Research has shown that positive expectations increase the chances of a good outcome. It’s the old self-fulfilling prophecy; your attitude determines your approach to situations. If you believe you’ll be successful, you’ll likely put in more effort. You’ll be more willing to try new things, take some risks and keep trying after failures or setbacks. A negative attitude will likely mean that you’ll take your first failure or setback as confirmation that what you’re trying won’t work or isn’t possible and you’ll give up. Why waste time and effort on something that’s doomed to failure anyway?

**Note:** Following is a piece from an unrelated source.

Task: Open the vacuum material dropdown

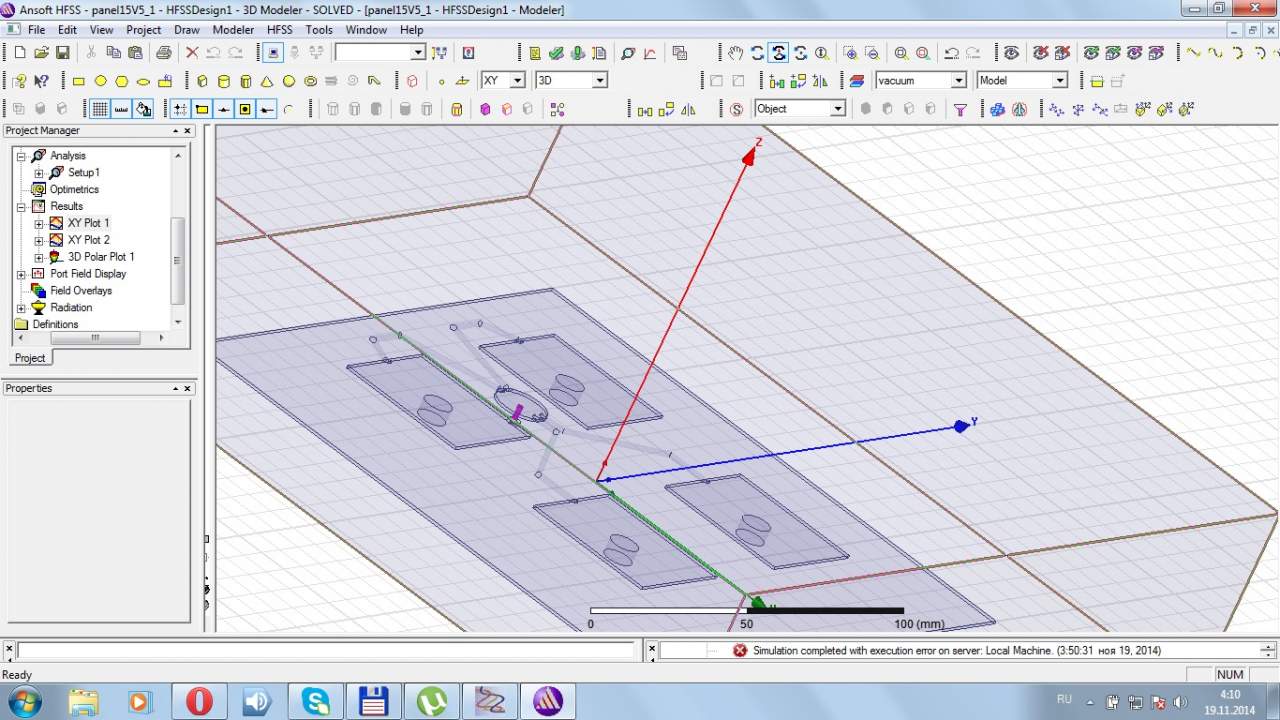Action: [x=958, y=81]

Your Expectations Influence Your Results
There’s some research to prove that positive thinking and expectations make a difference in rehab settings too. A review of 23 articles compiled by the professional journal Clinical Rehabilitation in 2019 looked at treatment outcomes for patients with shoulder pain and found a several interesting trends. First, patients who expected to recover and believed that they had some control of the outcome ended up doing better than those who didn’t. Second, optimistic patients were found to have less pain and disability after completing rehab than their less optimistic counterparts. And third, patients who believed that they would have pain and disability after surgery tended to have – you guessed it – pain and disability after their surgery. This research indicates that there is a tendency to get what you expect.

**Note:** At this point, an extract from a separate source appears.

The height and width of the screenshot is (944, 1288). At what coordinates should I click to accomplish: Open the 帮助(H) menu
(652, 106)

Your Therapist’s Expectations Are Likely to Matter Too
Your attitude is important, but what about your therapist’s? There isn’t much research out there looking specifically at PTs, but there is a well-known study from the 1960s that might give us some clues. In this study, two psychologists suggested that teacher expectations had an influence on student performance in elementary school classrooms. During the study, they told teachers that randomly selected students in their classes were tested and found to be “late bloomers”. These students were expected to show large improvements in academic performance during the upcoming school year. When the students were tested 8 months later, the students the teachers believed would improve the most, did in fact do so.

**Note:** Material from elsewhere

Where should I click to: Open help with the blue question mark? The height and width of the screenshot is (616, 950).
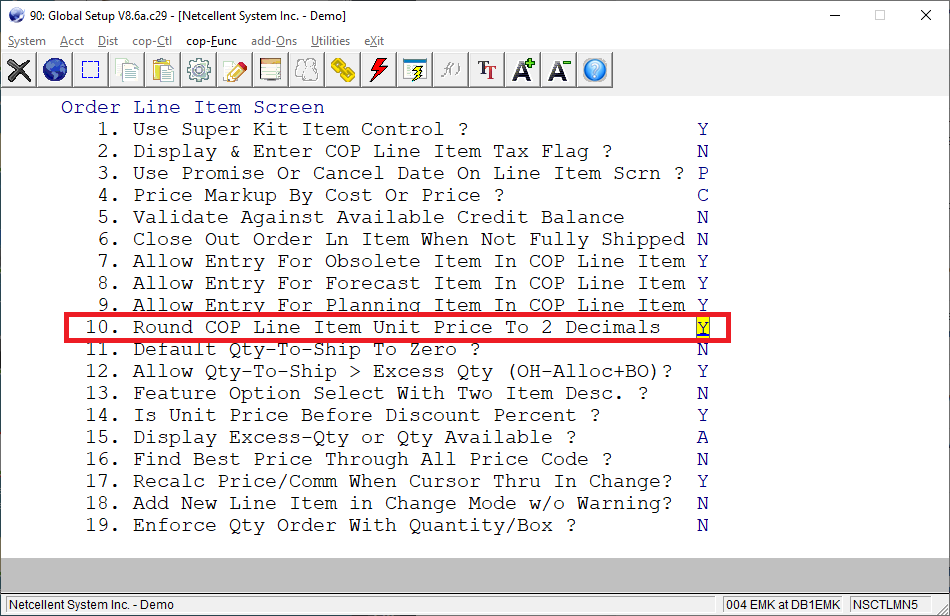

Why might this have happened? It is hypothesized that when teachers think that students have a lot of potential to improve, they may hold them to higher standards. They may teach more complex materials, encourage students to give more than simplistic answers, or be more inclined to follow-up with additional tutoring or other individualized instruction as student needs or academic interests are identified. The students are likely to increasingly feel more confident and able as they improve their academic knowledge and then continue to seek out more learning opportunities. A positive feedback loop has then been established, which is likely to contribute to further future successes. It’s pretty easy to see how this phenomenon could cross over into a PT clinic. If your PT thinks you can get better, they are likely to try to motivate you to set lofty goals, increase your comfort zone by designing challenging activities, and encourage you to problem solve with them to address any difficulties that you may encounter with specific aspects of your recovery. You are then likely to be encouraged by your initial treatment achievements and to feel more confident and optimistic about your recovery. Moving forward, an efficient partnership has been established between you and your therapist, which is then likely to perpetuate and produce further rehab success.
To have the best chance for a good outcome when recovering from illness or injury, you and your therapist both need to expect success. You most likely will find yourself pleasantly rewarded!